Reproduce word for word the stretch of the comment thread on Evo Morales from "Too much fuzz" through "other pure insanity.".

_PROVIDED PASSAGE_
<<<<

Too much fuzz about a bad comment made by Evo Morales, all of you that write against him I assume are proCivicos_Paras_Neos. I don't know , But I have heard many ..other prime ministers or presidents around the world
I am not going to include Bush on the list .. because it will be unfair..but name one and we will get something on You tube so you can compare.
Let's go back to the core objectives of the summit..and make active constructive comments

8:42 PM  
Anonymous Anonymous said...

Mandela/Gandhi/MLK? and yes, it is not just one bad comment, but a pattern of lies, accusations, and other pure insanity.

Constructive comment: keep Evo and other clowns like him out of these summits.

9:11 PM  
Anonymous Anonymous said...

The Andean Nostradamus predicted that all humans would become bald in 50 years and that barbers would lose their jobs. Sounds like a boon for wig makers to me.

I'm still wondering if those Dutch potatoes injected with fish hormones that Morales talked about have grown fins and gils yet.

7:11 AM  
Anonymous Anonymous said...

Ricky Martin sure must have gulped down tons of chicken!

7:57 AM  
Anonymous Joe Camacho said...

To the Evo-hater that hides behind anonymity to hide facts as they misinform us:

I don't seek to justify ignorance. I tested a hypothesis to inform the ignorant: you.

The fact that use of hormones has been illegal in U.S. poultry production since 1952, according to USDA regulations is irrelevant because those regulations do not govern Bolivian poultry production. Thus your counterargument is irrelevant to our discussion.

It is a fact that Bolivian chicken breeders-in Coroico, at a minimum-feed estrogen to their chickens. Thus large amounts of estrogen are in the Bolivian food chain. The breeders do so because of the accelerated rate at which chickens gain weight. (Yet, those breeders refuse to eat the chickens they raise.)

It is a fact that the research within the article (which is specific to poultry & estrogen) is on point & relevant to President Morales' hypothesis. The article establishes that the size of the testes & combs diminish in roosters. Further, they deviate from their male role by not engaging in sex with the hens & by adopting submissive hen-like positions when approached by other roosters. Thus if a rooster's comb disappears & it acts like a hen when next to a rooster, is it not a like becoming bald & gay?

>>>>

_DATA BLOCK_

<<<<

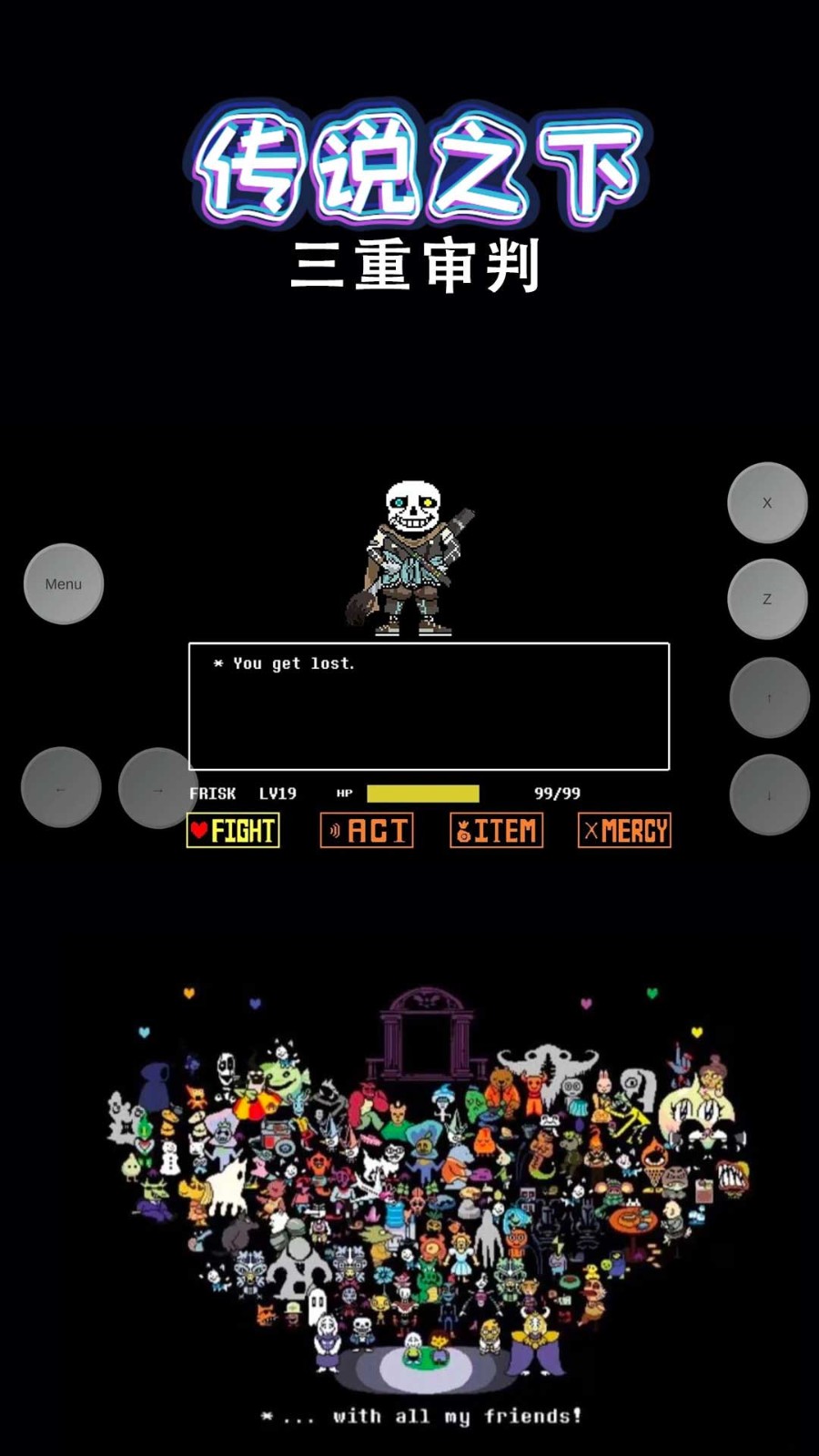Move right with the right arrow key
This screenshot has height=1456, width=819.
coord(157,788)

>>>>

_RESPONSE_
Too much fuzz about a bad comment made by Evo Morales, all of you that write against him I assume are proCivicos_Paras_Neos. I don't know , But I have heard many ..other prime ministers or presidents around the world
I am not going to include Bush on the list .. because it will be unfair..but name one and we will get something on You tube so you can compare.
Let's go back to the core objectives of the summit..and make active constructive comments

8:42 PM  
Anonymous Anonymous said...

Mandela/Gandhi/MLK? and yes, it is not just one bad comment, but a pattern of lies, accusations, and other pure insanity.